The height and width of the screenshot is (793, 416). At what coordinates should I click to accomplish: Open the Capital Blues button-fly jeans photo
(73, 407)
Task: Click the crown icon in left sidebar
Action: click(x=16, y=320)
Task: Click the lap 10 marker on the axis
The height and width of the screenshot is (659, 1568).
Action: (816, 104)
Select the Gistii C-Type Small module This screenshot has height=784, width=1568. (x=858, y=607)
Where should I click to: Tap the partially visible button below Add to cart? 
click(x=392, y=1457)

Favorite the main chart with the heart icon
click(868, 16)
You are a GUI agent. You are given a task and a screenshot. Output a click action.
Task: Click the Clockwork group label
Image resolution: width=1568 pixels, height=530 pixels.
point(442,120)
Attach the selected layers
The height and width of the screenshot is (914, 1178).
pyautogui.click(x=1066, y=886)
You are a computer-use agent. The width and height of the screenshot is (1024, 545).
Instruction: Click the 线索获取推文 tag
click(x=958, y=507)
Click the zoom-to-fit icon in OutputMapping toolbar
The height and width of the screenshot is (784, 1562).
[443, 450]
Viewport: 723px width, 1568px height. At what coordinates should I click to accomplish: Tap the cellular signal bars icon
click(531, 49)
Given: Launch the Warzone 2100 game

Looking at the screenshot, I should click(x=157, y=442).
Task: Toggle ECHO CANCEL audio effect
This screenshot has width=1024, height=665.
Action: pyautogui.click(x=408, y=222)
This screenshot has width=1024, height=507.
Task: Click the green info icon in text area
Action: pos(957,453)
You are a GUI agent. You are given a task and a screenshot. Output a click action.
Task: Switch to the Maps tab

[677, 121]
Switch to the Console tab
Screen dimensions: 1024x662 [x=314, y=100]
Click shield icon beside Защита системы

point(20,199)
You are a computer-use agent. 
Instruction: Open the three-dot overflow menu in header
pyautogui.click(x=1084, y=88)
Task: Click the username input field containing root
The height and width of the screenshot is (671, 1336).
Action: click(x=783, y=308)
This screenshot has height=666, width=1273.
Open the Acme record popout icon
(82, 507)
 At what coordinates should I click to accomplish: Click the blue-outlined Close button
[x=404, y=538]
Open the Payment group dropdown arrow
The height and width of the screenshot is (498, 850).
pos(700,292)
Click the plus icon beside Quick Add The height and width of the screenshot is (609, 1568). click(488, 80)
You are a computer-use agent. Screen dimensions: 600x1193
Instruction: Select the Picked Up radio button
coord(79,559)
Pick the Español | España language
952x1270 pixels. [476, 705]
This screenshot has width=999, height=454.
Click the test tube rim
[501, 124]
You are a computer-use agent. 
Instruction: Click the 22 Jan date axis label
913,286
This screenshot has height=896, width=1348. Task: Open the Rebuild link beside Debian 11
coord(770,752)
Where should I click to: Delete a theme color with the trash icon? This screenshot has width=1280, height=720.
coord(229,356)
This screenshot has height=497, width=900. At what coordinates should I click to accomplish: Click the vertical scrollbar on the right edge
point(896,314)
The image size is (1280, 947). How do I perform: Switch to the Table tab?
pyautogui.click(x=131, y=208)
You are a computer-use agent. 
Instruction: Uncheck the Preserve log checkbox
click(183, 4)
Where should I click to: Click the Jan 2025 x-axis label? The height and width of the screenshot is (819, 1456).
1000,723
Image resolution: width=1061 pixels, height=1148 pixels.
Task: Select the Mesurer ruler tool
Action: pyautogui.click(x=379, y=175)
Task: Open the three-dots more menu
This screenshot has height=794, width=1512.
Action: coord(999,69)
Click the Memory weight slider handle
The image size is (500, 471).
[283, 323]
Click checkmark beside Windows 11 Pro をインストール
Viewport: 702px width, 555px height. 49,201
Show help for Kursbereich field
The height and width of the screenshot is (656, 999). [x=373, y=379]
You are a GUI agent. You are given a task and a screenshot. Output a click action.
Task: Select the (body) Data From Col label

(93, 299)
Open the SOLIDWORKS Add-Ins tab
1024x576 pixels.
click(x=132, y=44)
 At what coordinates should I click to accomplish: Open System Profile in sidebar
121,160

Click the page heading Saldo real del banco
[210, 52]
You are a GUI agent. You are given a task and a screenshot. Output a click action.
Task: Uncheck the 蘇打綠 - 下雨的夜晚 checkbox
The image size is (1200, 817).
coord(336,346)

§ TASK OBJECTIVE
Rewrite the material as a two-column CSV with the headers instruction and coordinates, starting at the line that contains "Pick the Español | España language" and stopping after the line that contains "coord(229,356)". Each row should pair a text with its answer, with every value in one quoted field and any line breaks replaced by spaces.

§ OUTPUT OF THE TASK
instruction,coordinates
"Pick the Español | España language","952x1270 pixels. [476, 705]"
"This screenshot has width=999, height=454. Click the test tube rim","[501, 124]"
"You are a computer-use agent. Instruction: Click the 22 Jan date axis label","913,286"
"This screenshot has height=896, width=1348. Task: Open the Rebuild link beside Debian 11","coord(770,752)"
"Where should I click to: Delete a theme color with the trash icon? This screenshot has width=1280, height=720.","coord(229,356)"